Adenosine is a vasodilating agent, which acts on the vascular smooth muscle surface and leads to vasodilation and a considerable increased vascular flow.
NB: This article aims to give a summarized description of adenosine. For detailed and exact information please refer to the information and direction for use or package insert from the pharmaceutical company.
Usage
It is commonly used for diagnostic purposes in cardiac stress testing and will accentuate the difference between the normal coronary arteries, which dilate under adenosine administration, and coronary stenoses, which remain fixed and cannot dilate any further 1-3.
It has been also used for diagnostic purposes and treatment in supraventricular tachycardia 3.
Effects
Adenosine binds non-selectively to A1, A2A, A2B and A3 receptors of which activation of A2A receptors lead to coronary vasodilation, which is required for the cardiac stress test 1,3.

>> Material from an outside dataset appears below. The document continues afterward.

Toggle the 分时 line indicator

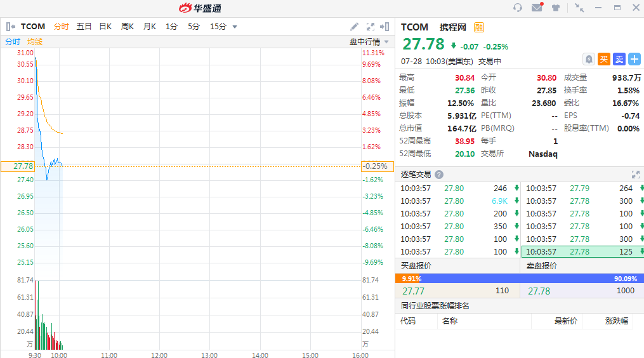click(x=13, y=41)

Activation of A1, A2B and A3 receptors can lead to bronchospasm and atrioventricular block 1.
Adenosine has a half-life of 10-30 seconds.
Dosage
The usual dosage used on cardiac stress tests is the following 1,2:
infusion of 140 µg/kg for 2-4 minutes
if there is no increase in heart rate by 10 beats per minute (bpm) or drop in blood pressure by ≥10 mmHg after 2-3 min of infusion an increase to 210 µg/kg might be considered subject to local and institutional norms 2.
Contraindications
Contraindications of adenosine include 1,2:
2nd or 3rd-degree atrioventricular block
sinus bradycardia (<40-45 bpm)
systolic blood pressure ≤90 mmHg
severe arterial hypertension (e.g. ≥220/120 mmHg)

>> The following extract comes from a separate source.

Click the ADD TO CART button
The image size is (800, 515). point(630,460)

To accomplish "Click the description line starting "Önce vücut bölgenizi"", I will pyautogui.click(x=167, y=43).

acute myocardial infarction
known hypersensitivity to adenosine
active bronchoconstriction, asthma or bronchospastic disease requiring regular inhaler use
severe aortic stenosis or carotid stenosis
Interacting agents
xanthines such as aminophylline, theophylline, and caffeine act as competitive antagonists
dipyridamole potentiates its action
Antidote
The treatment of adenosine toxicity is by intravenous aminophylline: suggested dose 125 mg in 50 mL normal saline by IV infusion for 5–6 min.